Let $r$ be a natural number. The elements of the free group $F_r$ on $r$ generators have a nice concrete description as "words" in the $r$ generators (and their inverses). I'd like to know if there is anything analogous for its profinite completion.
Namely, let $\hat{F}_r$ be the free profinite group on $r$ generators. Then $\hat{F}_r$ contains the free group $F_r$ as a dense subgroup, and every element of $\hat{F}_r$ can be written as an infinite product $\prod_{i=1}^\infty x_i$ where each $x_i \in F_r$ and the $x_i$ tend to $1$ in the profinite topology.
In other words, we can arrange that $x_i \to 1$ in the following sense: for every $N$, the $x_i$ have the property that almost all of them are mapped to $1$ by every homomorphism $F_r \to G$ where $G$ is any group of cardinality $\leq N$ (for $i \gg 0$, depending on $N$). This suggests a natural descending filtration on $F_r$ via the intersection of the kernels of all maps $F_r \to G$ where $|G|\leq N$. Given a nice description (e.g., generators) of the elements in this filtration, one would have a somewhat explicit procedure of describing elements in the profinite completion via "infinite" words.
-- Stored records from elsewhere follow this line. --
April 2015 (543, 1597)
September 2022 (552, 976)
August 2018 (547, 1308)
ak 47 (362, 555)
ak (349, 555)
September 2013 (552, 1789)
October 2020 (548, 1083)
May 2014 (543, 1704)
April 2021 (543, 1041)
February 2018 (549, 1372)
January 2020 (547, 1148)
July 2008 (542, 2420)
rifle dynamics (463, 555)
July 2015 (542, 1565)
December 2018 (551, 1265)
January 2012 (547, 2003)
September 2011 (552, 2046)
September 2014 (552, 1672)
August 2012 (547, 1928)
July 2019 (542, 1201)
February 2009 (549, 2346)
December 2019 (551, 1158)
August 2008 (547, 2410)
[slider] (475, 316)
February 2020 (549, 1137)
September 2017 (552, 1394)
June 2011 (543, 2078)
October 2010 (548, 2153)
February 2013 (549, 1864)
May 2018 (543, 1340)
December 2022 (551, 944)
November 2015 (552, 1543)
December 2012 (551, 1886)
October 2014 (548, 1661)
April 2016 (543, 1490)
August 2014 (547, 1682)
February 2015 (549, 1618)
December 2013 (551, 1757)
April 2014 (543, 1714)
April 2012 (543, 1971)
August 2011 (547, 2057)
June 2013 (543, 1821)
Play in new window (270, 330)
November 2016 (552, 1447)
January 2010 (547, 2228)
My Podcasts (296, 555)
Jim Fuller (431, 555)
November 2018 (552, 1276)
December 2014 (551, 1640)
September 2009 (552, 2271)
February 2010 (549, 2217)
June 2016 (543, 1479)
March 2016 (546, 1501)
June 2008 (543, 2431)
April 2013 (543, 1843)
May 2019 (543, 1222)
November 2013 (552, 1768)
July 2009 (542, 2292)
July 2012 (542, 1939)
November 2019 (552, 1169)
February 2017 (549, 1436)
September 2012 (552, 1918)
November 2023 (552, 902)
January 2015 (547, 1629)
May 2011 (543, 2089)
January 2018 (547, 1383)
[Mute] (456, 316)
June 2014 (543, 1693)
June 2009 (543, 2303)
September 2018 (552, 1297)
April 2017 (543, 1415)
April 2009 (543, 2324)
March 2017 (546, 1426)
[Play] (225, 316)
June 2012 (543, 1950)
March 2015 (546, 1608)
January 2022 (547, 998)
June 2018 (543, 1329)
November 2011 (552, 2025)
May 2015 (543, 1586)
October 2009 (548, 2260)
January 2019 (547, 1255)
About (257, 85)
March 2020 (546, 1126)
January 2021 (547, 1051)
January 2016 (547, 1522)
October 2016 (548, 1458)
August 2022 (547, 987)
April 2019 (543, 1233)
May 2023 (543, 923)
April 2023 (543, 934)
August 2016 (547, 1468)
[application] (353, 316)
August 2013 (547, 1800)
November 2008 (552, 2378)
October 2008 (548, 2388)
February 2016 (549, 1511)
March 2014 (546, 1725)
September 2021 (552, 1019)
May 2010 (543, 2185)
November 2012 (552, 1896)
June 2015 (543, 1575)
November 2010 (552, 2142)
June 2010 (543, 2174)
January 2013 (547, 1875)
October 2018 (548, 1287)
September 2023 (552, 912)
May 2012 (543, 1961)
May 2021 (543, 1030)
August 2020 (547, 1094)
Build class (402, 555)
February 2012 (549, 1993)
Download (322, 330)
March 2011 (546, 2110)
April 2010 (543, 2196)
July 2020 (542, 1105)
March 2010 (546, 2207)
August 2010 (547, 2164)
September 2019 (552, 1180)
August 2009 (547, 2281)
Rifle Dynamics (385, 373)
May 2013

There are some natural elements in filtration $N$ in $F_r$, namely the $c(N)$th powers where $c(N)$ is the least common multiple of $\{1, 2, \dots, N\}$.
Question: Is the $N$th filtration in $F_r$ generated by the $c(N)$th powers? That is, if $a \in F_r$ is an element that goes to $1$ in every finite group of cardinality $\leq N$ a (finite) product of $c(N)$th powers?
Question${}^\prime$: If the above is too much to expect, are the two possible filtrations on $F_r$ above at least "commensurable"?